Sunday, April 22, 2012

"It was the Hippies, they did it!"




I was listening to a call-in radio program while driving through Alabama recently in which they were discussing who the real enemies of “America” are and just who is responsible for the decline and approaching end of the USA. I was not able to follow all that was said but I do remember one caller in particular who said that “It was the hippies who started it.”

No details were given as to who “the hippies” were nor exactly what their actions were that have had such momentous effect. The hosts of the program, “Rick and Bubba,” offered no resistance to the thesis, and seemed to me to be in general empathy with the caller's calm assurance that it was so.

Now, the funny thing is, I also felt a lot of empathy for the remark that it was the hippies who did it, even though Rick and Bubba and their caller would probably include me in their category of “hippies.”

The comment seems absurd on its face. Just think of the horror of the Viet-Nam war and what it did to the country, and anything “the hippies” were or could have done was nothing in comparison. Martin Luther King Jr. was out there saying that the USA was sick with racism and that the USA was the greatest purveyor of violence in the world, and yet Rick and Bubba's caller gave “the hippies” the fundamental credit, or discredit, for destroying the country as they saw it.

But if we consider the remark with respect for the subconscious as I have been writing about in recent posts, it makes a lot more sense. The caller who confidently blamed “the hippies” was speaking from something quite beyond any narrow scientific, logical, technocratic, “reasonable” source.
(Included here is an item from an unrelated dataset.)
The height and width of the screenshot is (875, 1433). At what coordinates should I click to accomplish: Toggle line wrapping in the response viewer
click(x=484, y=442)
If you take the view, as I do, that people are actually very intelligent and pick up everything, that people have a subconscious mind that is far more powerful than commonly acknowledged, then attributing the USA's supposed destruction to “the hippies” becomes much more understandable.
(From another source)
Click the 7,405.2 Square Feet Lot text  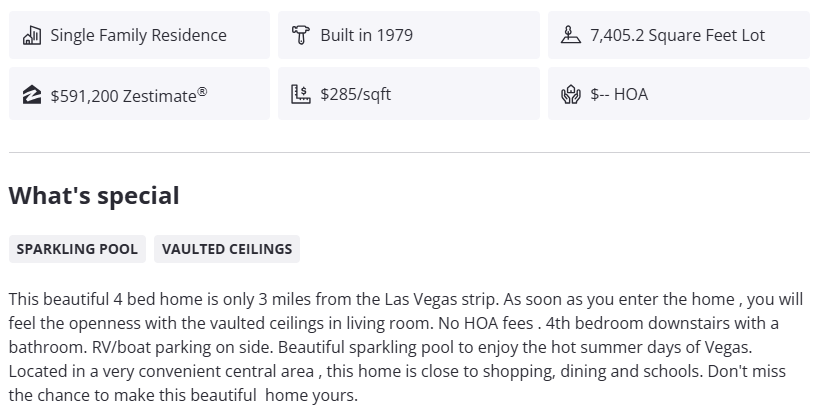click(x=677, y=36)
The hippies” become, in this larger perspective, not just a very small number of colorful people who disappeared a half-century ago. They become all the people who pointed out that the USA has serious imperfections, a ghastly record in many respects, and not “exceptional” in this respect.

Rich people recently revived the use of “the hippies” to refer to the Occupy Wall Street protesters in just this way. The OWS people are obviously not “hippies,” but the term is a signifier for people who are pointing out a fundamental flaw in the USA that needs fixing. Rick and Bubba's caller and the rich people were using the phrase, “the hippies,” from a much larger perspective which involves very much from the unacknowledged subconscious.
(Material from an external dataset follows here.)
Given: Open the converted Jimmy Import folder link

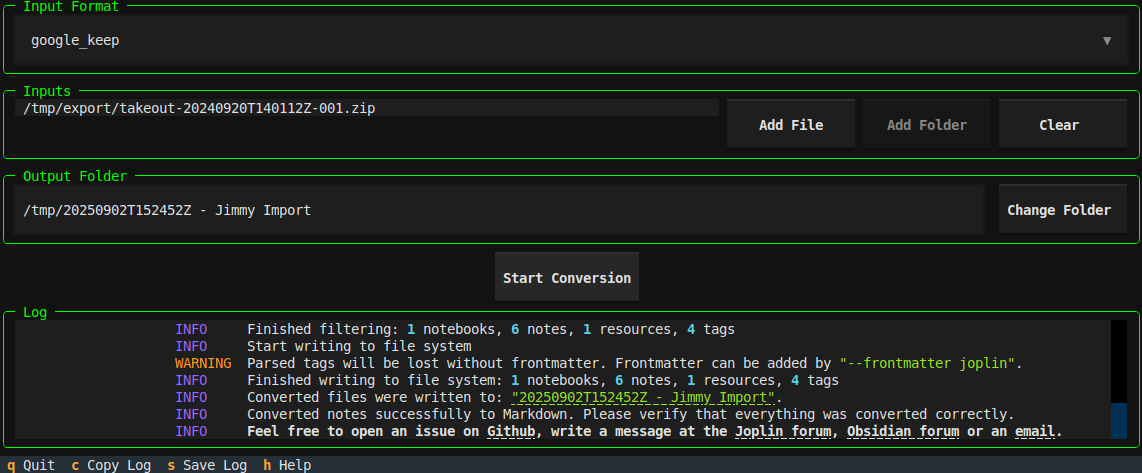Looking at the screenshot, I should pyautogui.click(x=643, y=397).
Ronald Reagan and his supporters were only superficially successful, from this perspective, in sustaining such beliefs as “American exceptionalism” and the “nobility” of the Viet-Nam war. The USA, just like any other nation, has serious flaws, serious problems, and just like any other nation, those who point this out are going to be outcasts, considered to be enemies, scapegoated, and have projections hung on them by others who feel they have something to lose if the problems get addressed. The use of “the hippies” as the scapegoat also has the advantage that they were the vulnerable, the despised, the poor, the disrespected, despite the remarkable powers attributed to them.